In March 1996, it was announced (based on an agreement that had been signed the month before) that Novell had sold all rights to the AppWare technology to a new company called Network Multimedia Inc. (NMI), which was headed by Ed Firmage, who had been director of AppWare marketing at Novell. Ed Firmage said that the new firm had plans to enhance and expand the capabilities of AppWare on several different platforms and in combination with several object and document technologies. (Joe Firmage did not move to Network Multimedia, instead co-founding USWeb after leaving Novell.)

Then in July 1996, Network Multimedia renamed AppWare as MicroBrew and relaunched it as a visual development tool for Internet applications. Network Multimedia was still making announcements regarding MicroBrew in February 1997.

The company continued development for a time, but folded in 1997.

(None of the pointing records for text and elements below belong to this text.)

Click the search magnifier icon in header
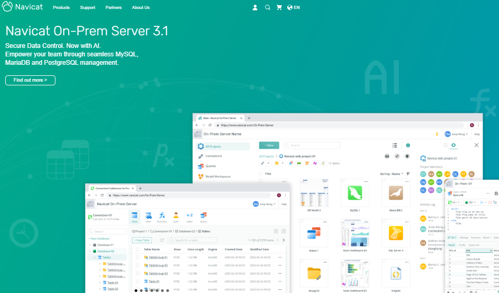This screenshot has width=499, height=293. (x=267, y=7)
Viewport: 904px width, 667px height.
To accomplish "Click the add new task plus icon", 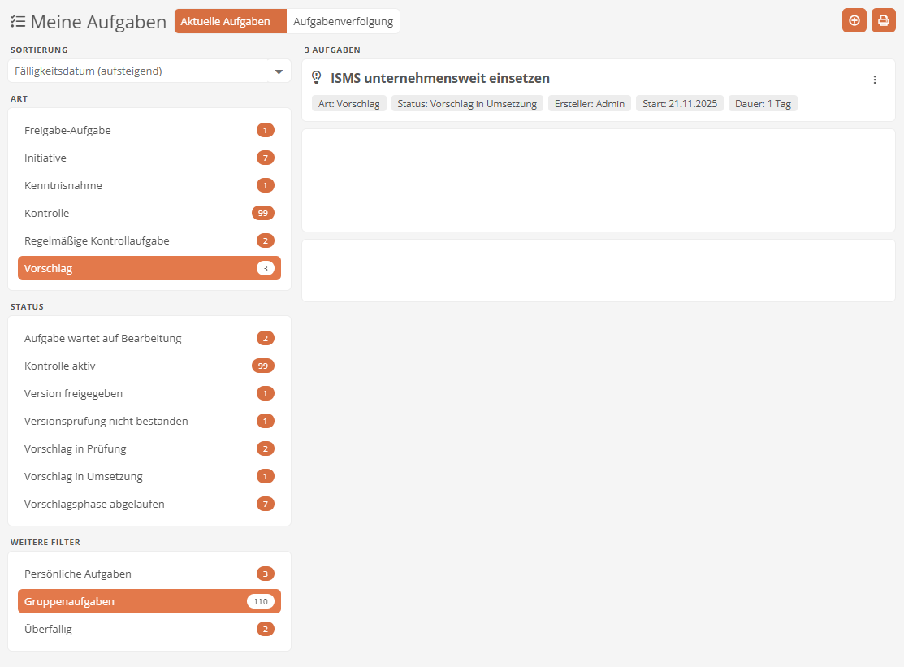I will click(854, 20).
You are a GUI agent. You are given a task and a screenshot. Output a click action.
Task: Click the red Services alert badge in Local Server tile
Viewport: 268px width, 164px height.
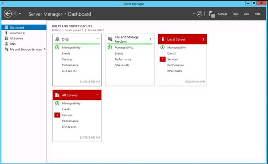coord(163,59)
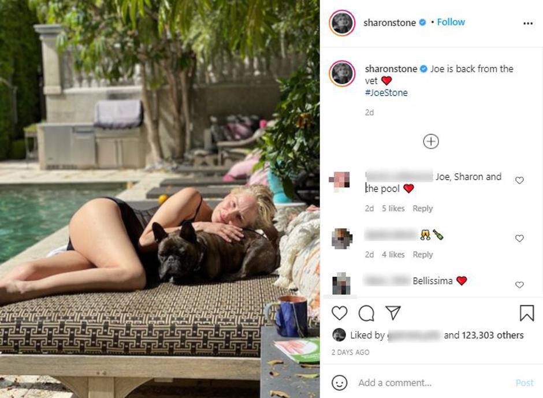Open the three-dot more options menu

pyautogui.click(x=528, y=23)
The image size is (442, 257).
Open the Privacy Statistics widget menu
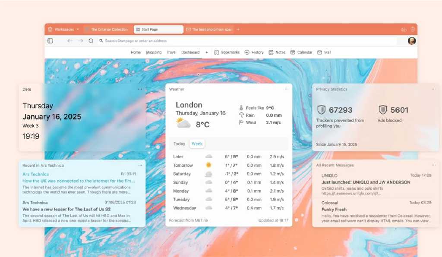pos(433,89)
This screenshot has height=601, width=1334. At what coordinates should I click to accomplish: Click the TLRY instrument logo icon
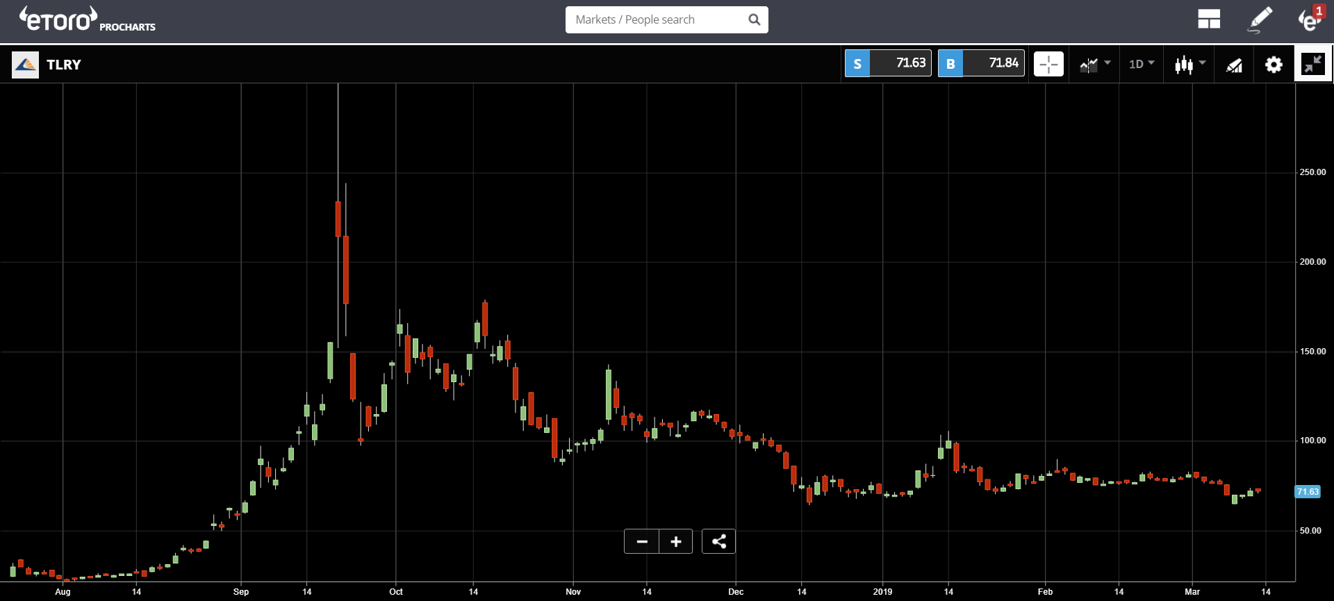pos(25,65)
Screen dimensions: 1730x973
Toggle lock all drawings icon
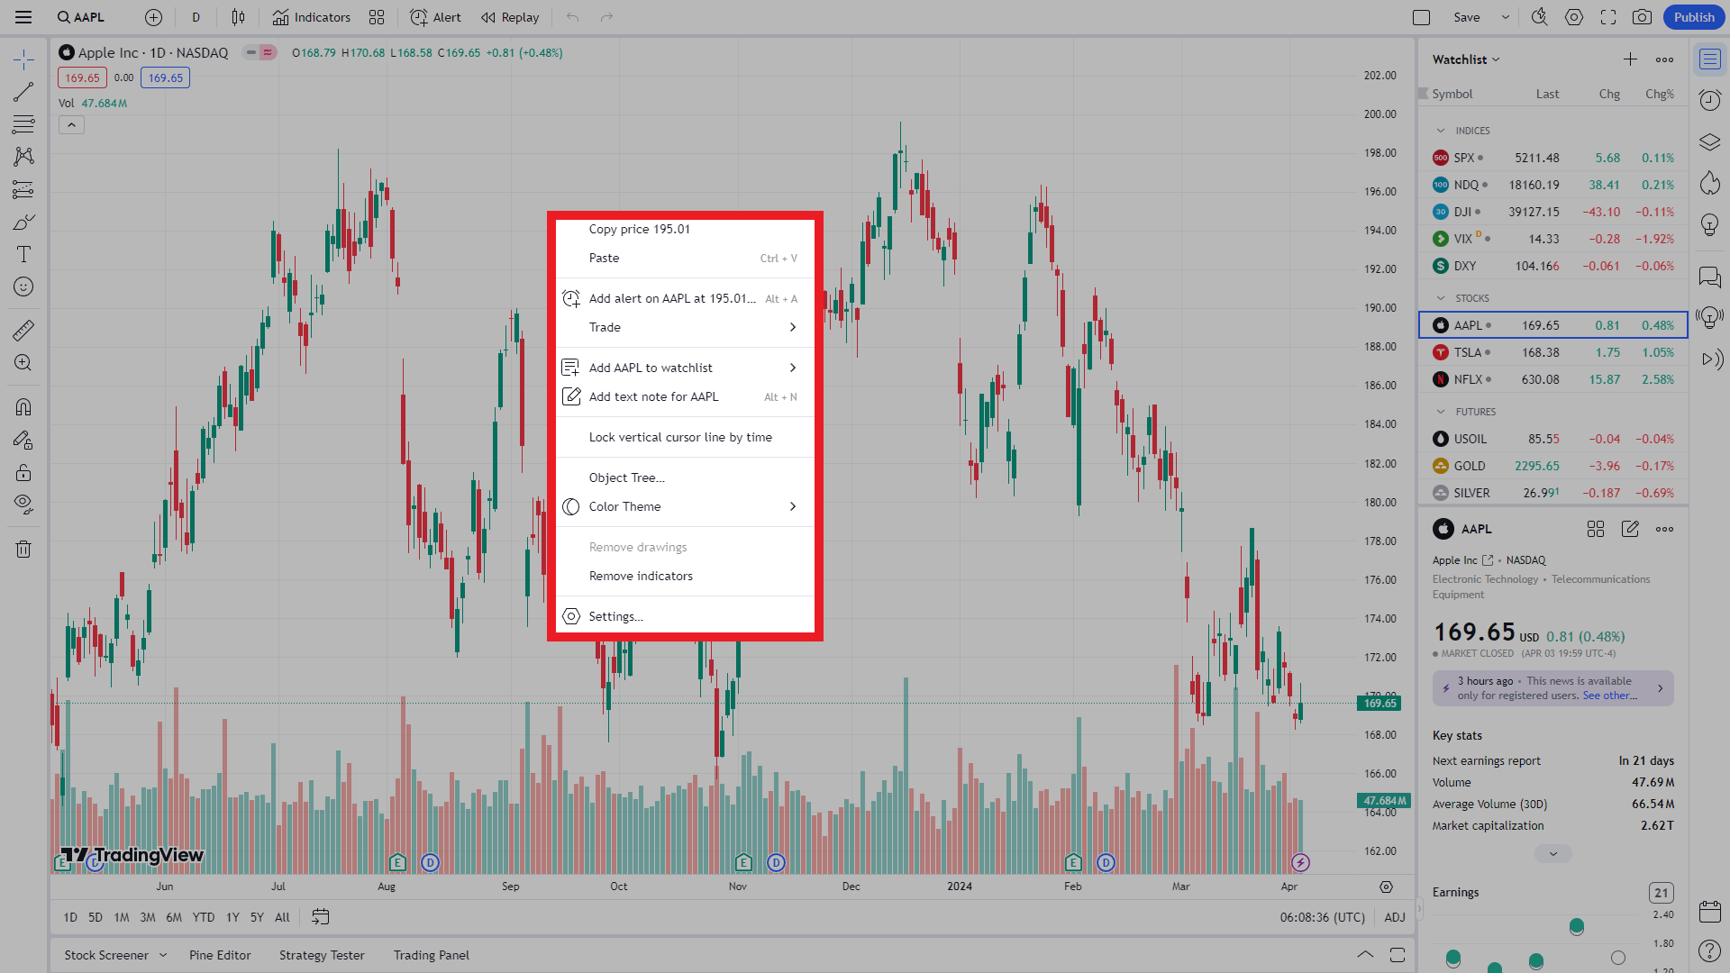coord(23,473)
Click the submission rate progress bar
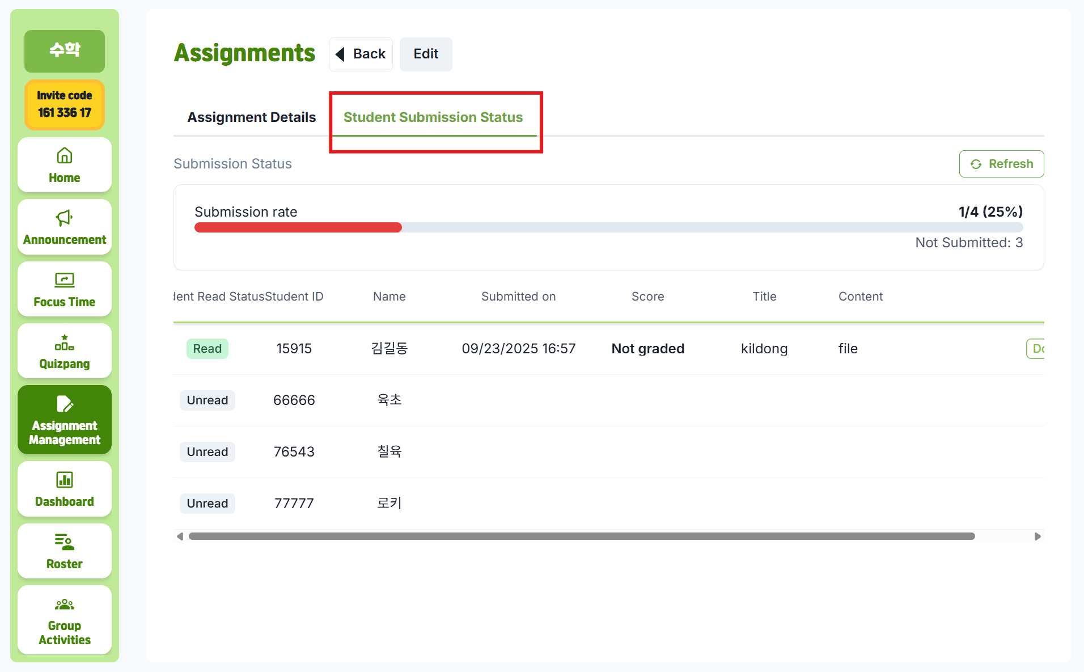Image resolution: width=1084 pixels, height=672 pixels. 608,227
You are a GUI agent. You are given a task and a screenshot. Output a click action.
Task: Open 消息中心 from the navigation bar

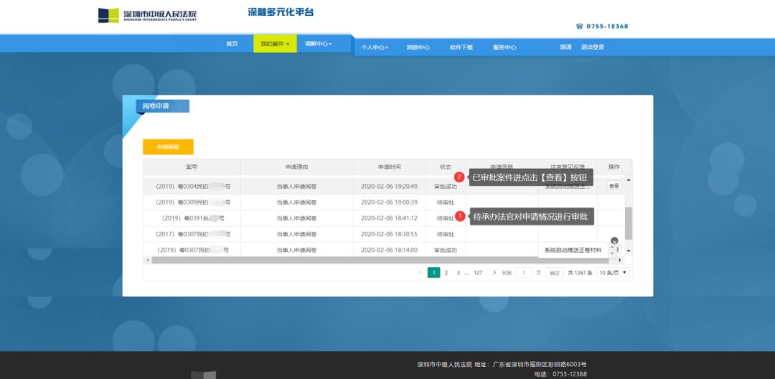point(418,48)
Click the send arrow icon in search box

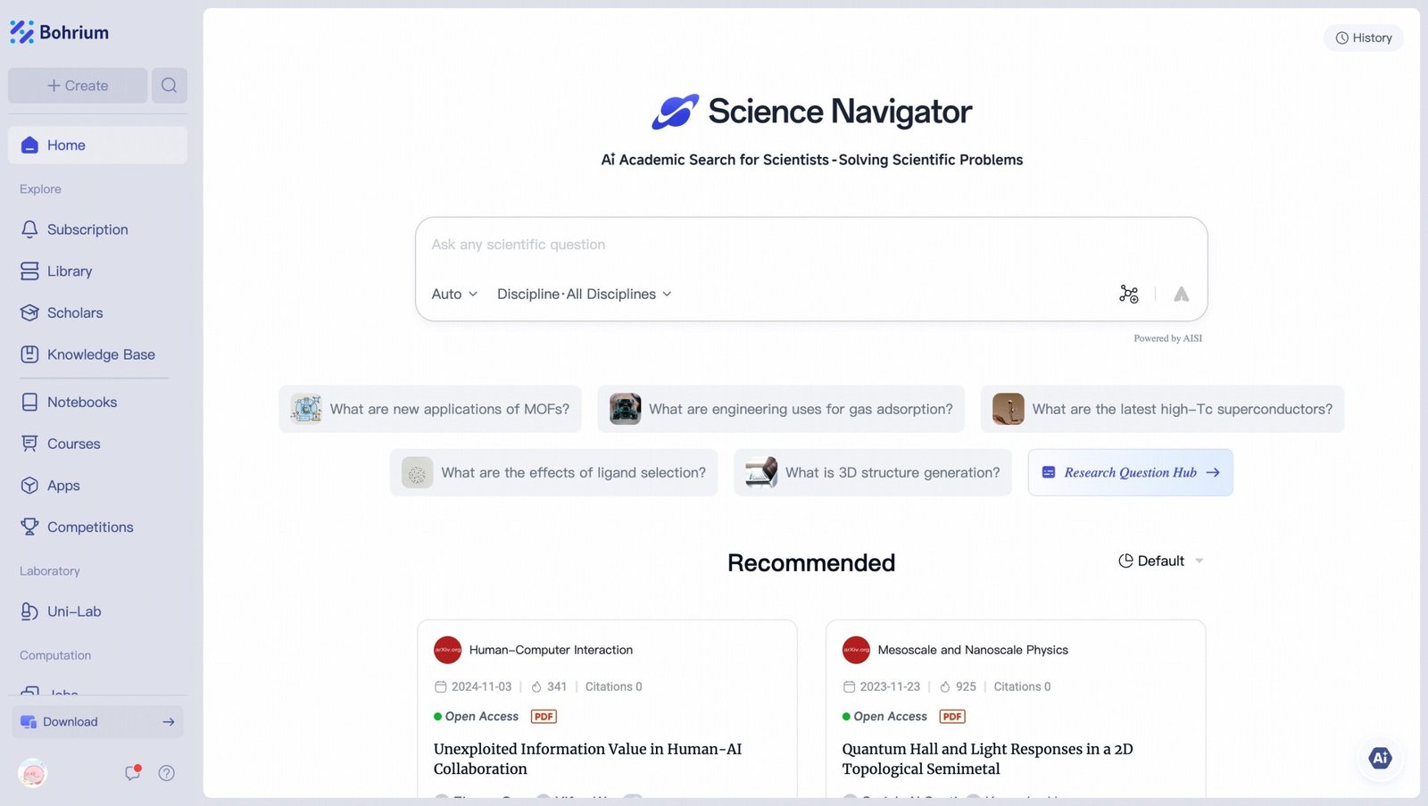pyautogui.click(x=1181, y=294)
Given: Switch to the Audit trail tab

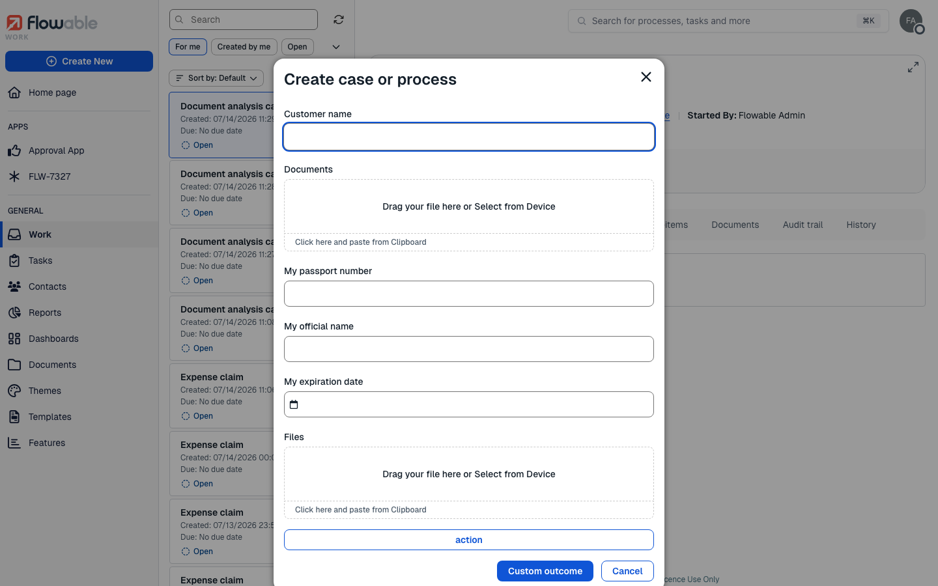Looking at the screenshot, I should [803, 225].
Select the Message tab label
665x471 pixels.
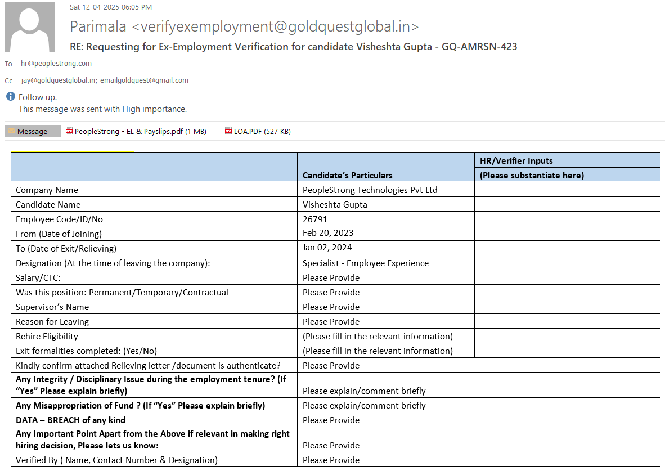coord(33,131)
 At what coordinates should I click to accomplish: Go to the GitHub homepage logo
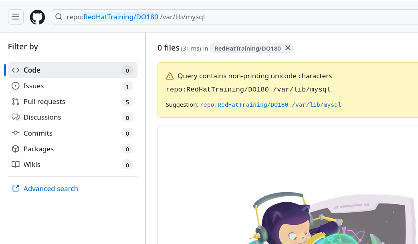37,17
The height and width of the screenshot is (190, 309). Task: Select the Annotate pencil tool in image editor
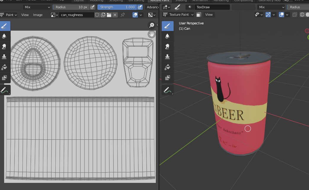(4, 90)
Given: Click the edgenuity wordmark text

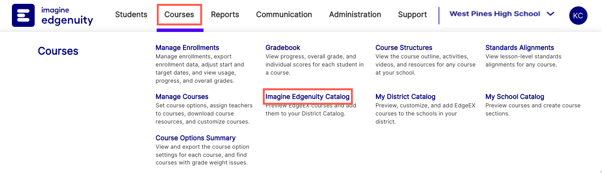Looking at the screenshot, I should point(67,20).
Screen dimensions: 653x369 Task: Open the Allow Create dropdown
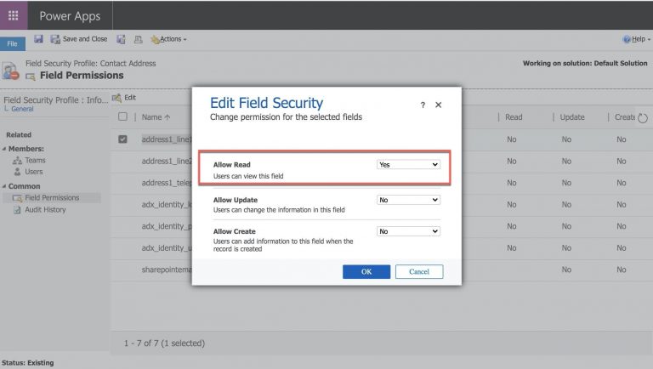pyautogui.click(x=408, y=231)
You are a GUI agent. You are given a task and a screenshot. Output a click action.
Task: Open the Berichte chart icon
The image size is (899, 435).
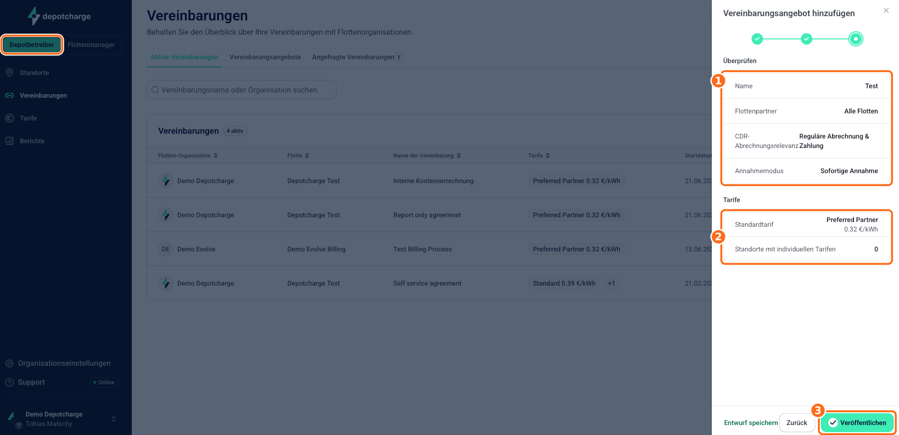(9, 141)
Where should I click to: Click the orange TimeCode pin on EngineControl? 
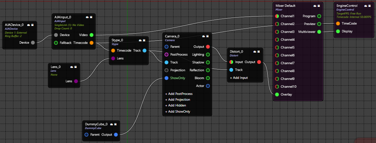pos(338,24)
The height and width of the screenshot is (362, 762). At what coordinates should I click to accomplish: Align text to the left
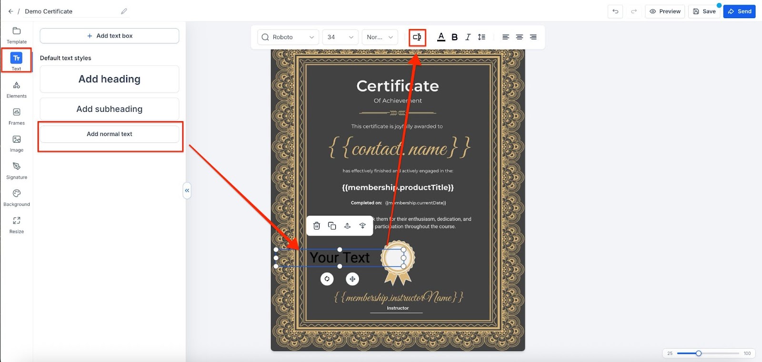click(x=506, y=37)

Users of the system attempted to negotiate a release of the source code into some sort of open source license in early 2000, and started The Serious Project on SourceForge to coordinate development. However this release does not appear to have taken place, the page has no code.

==Description==
Applications in AppWare were constructed by dropping icons representing pre-rolled objects onto a worksheet, and then connecting them together to represent message flows between them. Communications was mediated by a protocol known as the Object Interaction Protocol. Some of the "objects" represented basic logic statements, while others represented GUI widgets such as text editors. The overall logic for any particular object, say a text editor in a window, was constructed as a series of chains of these object connections, fired up in response to an event. At a high level the system is similar in concept to HyperCard or Visual Basic, in that the program's logic is strongly associated with the object that sends some initial event.

AppWare built true "double clickable" applications that ran natively on either Windows or the Mac. Unlike most systems of the sort, like HyperCard, the applications did not end up looking generic, and generally behaved as first-class citizens of the host system. However the applications were also similar to HyperCard in that they generally did not support multi-window operation or the creation of new documents. AppWare applications consisted of a fixed number of forms and windows, a side effect of its lack of a NEW-type operator for creating new objects at runtime.